[PHP-DEV] Run-time taint support proposal

One of the largest discussions on the PHP internals list begun last Friday with a lengthy proposal by Wietse Venema. At the time of writing this entry, the proposal generated over 100 responses. Everyone on the list had it’s word to say. Now that the two Jesters and the King of Spades (Andi Gutmans, Zeev Suraski and Rasmus Lerdorf) gave their opinion, it might be time for a recapitulation. At this time, it’s almost certain an implementation will be made, not so certain it will be incorporated.

So, what is taint mode all about? It’s about automatically marking data from external sources as unsafe and making sure it’s sanitized before being used. Here is a sample explaining what it does in detail. For now, Beep! will indicate an error. A hundred responses was not enough to decide what to do with these.

$result = mysql_query( "SELECT * FROM foo
    WHERE bar = '{$_GET['baz']}'" ); // Beep!
$result = mysql_query( "SELECT * FROM foo
    WHERE bar = '" .
    mysql_real_escape_string($_GET['baz']) . "'" ); // OK

while( $row = mysql_fetch_row( $result ) )
{
    echo $row[0]; // Beep!
    echo htmlentities( $row[0] ); // OK
    echo (untainted) $row[0]; // OK, but no decision on syntax for this one
}

$stmt = $pdo_dbh->prepare( "INSERT INTO foo (bar, baz)
    VALUES(:a, :b)" );
$stmt->execute(
    array( ':a' => $_GET['baz'], ':b' => 123 ) ); // OK

Basically, the taint mode only ensures that the appropriate an escaping mechanism is used before sending information to an external source. It does not replace input filtering, as the sample above still contains many flaws.

The opposition to taint mode, lead by the Jack of Hearts (Ilia Alshanetsky) is scared that taint mode will only become an other safe_mode, causing more harm than good. In a worst case scenario, ISPs would enable the taint mode thinking it will make their servers safe from everything, which, as everyone agrees on, is not true. Fooling the taint mode is fairly easy.

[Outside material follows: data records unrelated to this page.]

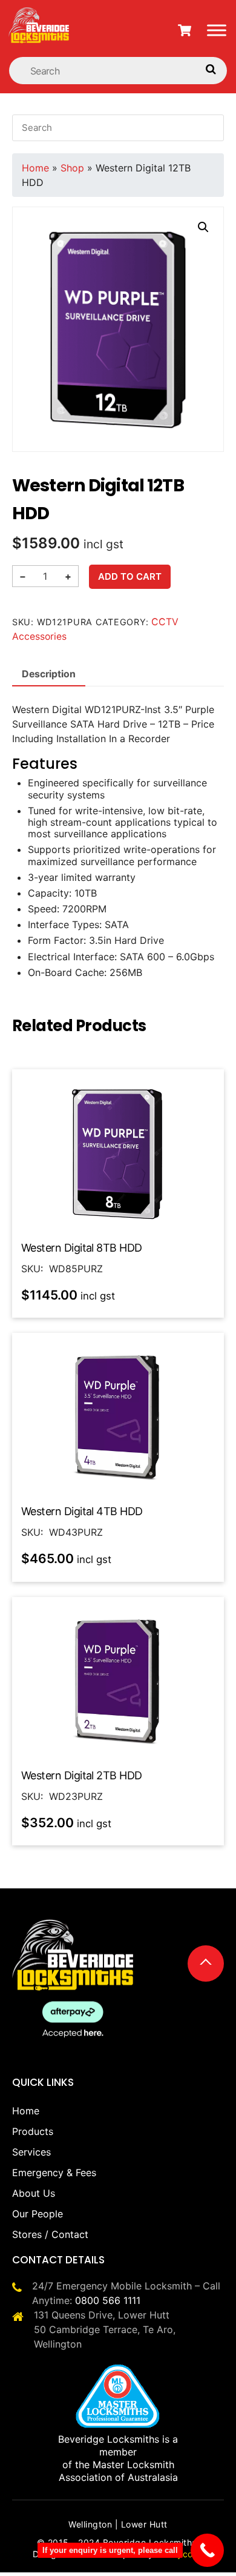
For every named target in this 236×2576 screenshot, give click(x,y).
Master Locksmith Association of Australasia (118, 2470)
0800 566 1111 (107, 2300)
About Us (33, 2193)
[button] (203, 227)
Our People (37, 2214)
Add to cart (130, 576)
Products (32, 2131)
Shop (72, 168)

exec( mysql_real_escape_string( $_GET['command'] ) ); // OK

To prevent this from happening, taint mode would need to be aware of the context, which would require more than 1 bit, as the current proposal indicates. A bulletproof solution would require too much overhead to be acceptable. Early in the discussions, the overhead of a single check was a concern.

Those supporting the idea (supporting the proposal is not quite the same thing) think it would be a good tool for security conscious developers willing to improve the security of their applications. Those willing to avoid security will be able to do it anyway (PHP always allowed anyone to shoot themselves in the foot). Even if taint mode does not catch every security issue, being able to catch 90% is better than nothing. Plus, it could actually be a good educational tool for those willing to learn. The perception of the public towards the new language feature is important and appropriate communication will be required to avoid problems with ISPs.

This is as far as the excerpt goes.